4
Все мы нередко предпочитаем довообразить человека, нежели проникнуть достоверно в его жизнь и судьбу. В этом есть нечто от склонности щадить себя. Воображение ведь часто пускается в ход от робости перед реальной жизнью; оно к меньшему обязывает. Но впечатление о любом человеке вообще строится на перекрестке узнанного и домысла, меняются со временем лишь соотношения, и, как в поэзии, тут многое зависит от способности, если угодно, таланта.
Замечательней всего, что Антон Андреевич не ошибся даже в некоторых подробностях относительно Максима Сиверса, и тот, кто слишком поддался его иронической самооценке, пусть возьмет себе это на заметку.
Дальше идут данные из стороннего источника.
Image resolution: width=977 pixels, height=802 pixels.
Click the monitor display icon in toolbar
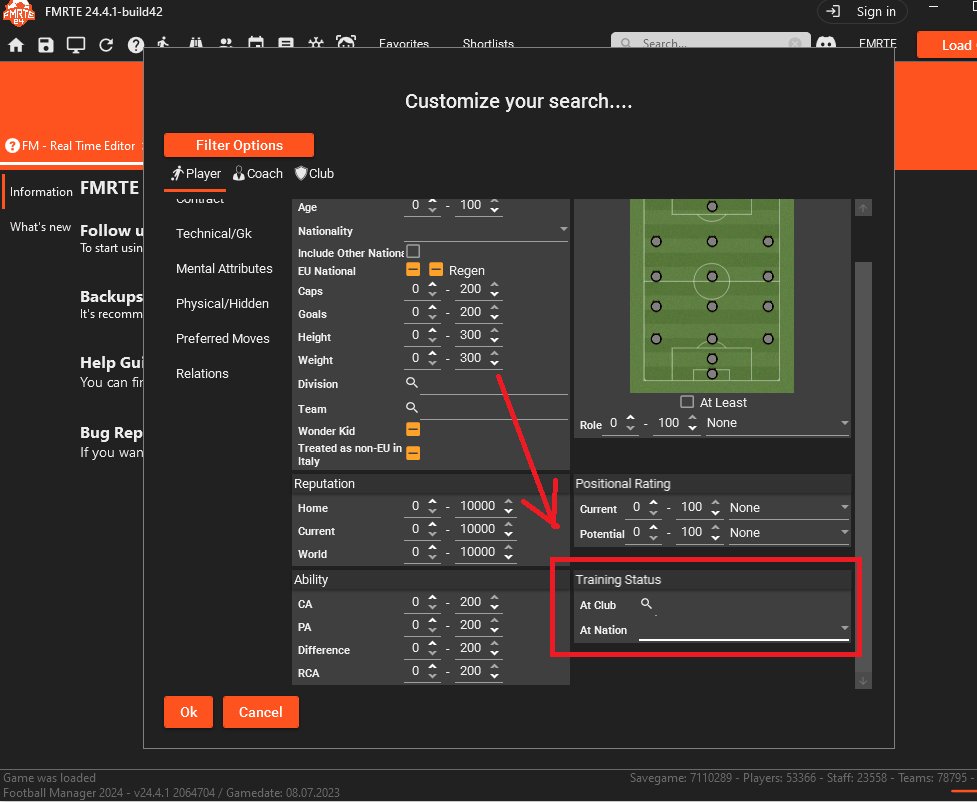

Потом он сам удивлялся верности иных своих догадок. Но попроси его кто-нибудь описать этого человека по четким пунктам анкеты наподобие собственной, он бы стал спотыкаться едва ли не в каждой графе - начиная с рода занятий. На исходе третьего десятка Сиверс выглядел межеумком - недоучившийся студент какого-то (и не важно какого) факультета, ни в чем не определившийся, не осуществившийся, нигде не свой: вроде бы интеллигент по образованности и по сути, но и образование и интеллигентность были какими-то несерьезными, не подтвержденными ни профессией, ни дипломом, ни результатом труда; вроде бы с многообразным опытом, даже с мозолями, но и мозоли и опыт были тоже какими-то неосновательными. Не дурак, что говорить, не дурак. Антон сгоряча, за неимением более определенного слова, даже чуть не назвал его мыслителем; но термин этот, по нашим временам, не обозначая профессии, звучит скорей комично. (Бродячий мыслитель! Бездельник с претензиями!) В другой раз тот же Антон и тоже сгоряча назвал его нелепым несчастным клоуном - но это и вовсе оставим на его совести. Насчет "психа" было произнесено раньше, и при более близком знакомстве это впечатление совсем не исчезло; однако интеллигентность не позволяла Антону Андреичу отделываться и этим словцом от всякой странности и непонятности. Каждый может считать за норму именно себя - но каковы мы с чьей-то иной точки отсчета? Ну вот… Если можно так выразиться, в сегодняшнем пространстве Лизавин был куда устойчивей и определенней, хотя за спиной у него не было ничего, что можно бы назвать историей, - кроме обиходных строк автобиографии. Boт тут про москвича можно бы рассказать побольше - да тоже не бог весть что.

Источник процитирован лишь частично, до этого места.